Joel is so lost in a Maggie fantasy he doesn’t see Ed in his office, there to reassure Dr. Fleischman that he’s closing in on the radio thief. He’s discovered a pattern: scattered randomness. “It’s a random pattern. That’s the pattern.” Joel just wants the ice to break and end the madness. Not that he believes in that kind of thing.
The fight commences, and the two pugilists are trading blows when the ice finally cracks. Holling is suddenly himself again and scoffs at the idea of fighting a woman. Officer Semanski, not understanding the situation, knocks him out cold.
Chris announces on the radio that things are back to normal, but reminds the men of Cicely that tomorrow is the annual “Running of the Bulls.” Ed comes by with a box containing the stolen radios and other items from previous years’ crimewaves. Ed has actually cracked the case. His smoking gun? A number 2 pencil with Chris’ characteristic teeth marks and particular angle of wear on the eraser. Also he saw Chris stealing a radio.
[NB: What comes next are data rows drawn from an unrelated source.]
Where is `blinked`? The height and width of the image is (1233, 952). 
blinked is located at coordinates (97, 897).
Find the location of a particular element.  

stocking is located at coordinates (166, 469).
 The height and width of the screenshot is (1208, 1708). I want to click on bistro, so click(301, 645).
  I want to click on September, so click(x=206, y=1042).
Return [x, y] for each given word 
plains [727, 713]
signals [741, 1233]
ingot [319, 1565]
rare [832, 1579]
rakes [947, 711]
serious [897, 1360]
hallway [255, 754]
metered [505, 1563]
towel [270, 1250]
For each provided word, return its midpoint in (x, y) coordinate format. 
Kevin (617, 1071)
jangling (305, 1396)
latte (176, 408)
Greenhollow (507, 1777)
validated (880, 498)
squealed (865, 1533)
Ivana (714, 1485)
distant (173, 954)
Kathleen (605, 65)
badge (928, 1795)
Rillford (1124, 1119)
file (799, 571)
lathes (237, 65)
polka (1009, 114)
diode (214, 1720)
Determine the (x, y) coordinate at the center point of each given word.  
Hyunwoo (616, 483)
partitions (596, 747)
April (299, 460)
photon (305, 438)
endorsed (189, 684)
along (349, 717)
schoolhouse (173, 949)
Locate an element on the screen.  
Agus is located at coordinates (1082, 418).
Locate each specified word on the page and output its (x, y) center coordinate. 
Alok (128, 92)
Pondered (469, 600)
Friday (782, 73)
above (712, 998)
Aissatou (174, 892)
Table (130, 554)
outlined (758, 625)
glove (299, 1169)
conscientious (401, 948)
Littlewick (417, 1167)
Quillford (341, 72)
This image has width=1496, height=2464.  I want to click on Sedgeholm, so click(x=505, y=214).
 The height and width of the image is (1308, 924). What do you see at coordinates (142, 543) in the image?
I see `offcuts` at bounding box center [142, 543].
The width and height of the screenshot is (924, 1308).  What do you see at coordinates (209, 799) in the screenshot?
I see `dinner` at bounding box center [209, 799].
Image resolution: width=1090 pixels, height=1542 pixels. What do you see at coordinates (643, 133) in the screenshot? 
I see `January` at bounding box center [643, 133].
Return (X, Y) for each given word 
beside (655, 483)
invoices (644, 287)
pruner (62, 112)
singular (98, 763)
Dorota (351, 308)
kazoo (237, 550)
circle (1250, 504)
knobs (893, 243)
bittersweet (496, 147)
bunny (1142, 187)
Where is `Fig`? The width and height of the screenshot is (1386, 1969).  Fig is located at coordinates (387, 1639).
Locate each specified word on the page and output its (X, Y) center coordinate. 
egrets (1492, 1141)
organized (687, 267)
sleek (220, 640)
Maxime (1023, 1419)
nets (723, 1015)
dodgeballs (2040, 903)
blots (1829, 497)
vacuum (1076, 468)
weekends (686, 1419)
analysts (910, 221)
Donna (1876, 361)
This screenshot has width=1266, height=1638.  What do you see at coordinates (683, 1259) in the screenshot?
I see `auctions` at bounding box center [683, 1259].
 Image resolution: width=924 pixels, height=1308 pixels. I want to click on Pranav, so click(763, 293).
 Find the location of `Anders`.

Chris claims he stole to remind people of the wildness and chaos that rules the world and because “sometimes you just gotta do something bad just to know you’re alive.”
And there it is: The kind of Chris Stevens pseudo-philosophy I roll my eyes at.
Maurice expresses an interest in Sergeant Semanski outside of her capacity as an officer of the law, but she has no interest in a man who made her tea and did her ironing. Maurice tries to explain what happened. He’s not a “pantywaist new man,” dammit. He had 15 kills over Pusan! But she’s not from Cicely. She doesn’t get it.
Joel makes a frantic visit to the home of an equally frantic Maggie. The ice breaking has not cured either of them of their sexual frustrations. They finally speak openly about their attraction to one another–of their dreams and fantasies–and, having finally cleared the air, they feel a little relief.
The next morning, Joel learns that Cicely’s Running of the Bulls involves all the men taking off every stitch of clothing and running down Main Street completely nude. Joel says “What the hell?” and joins them.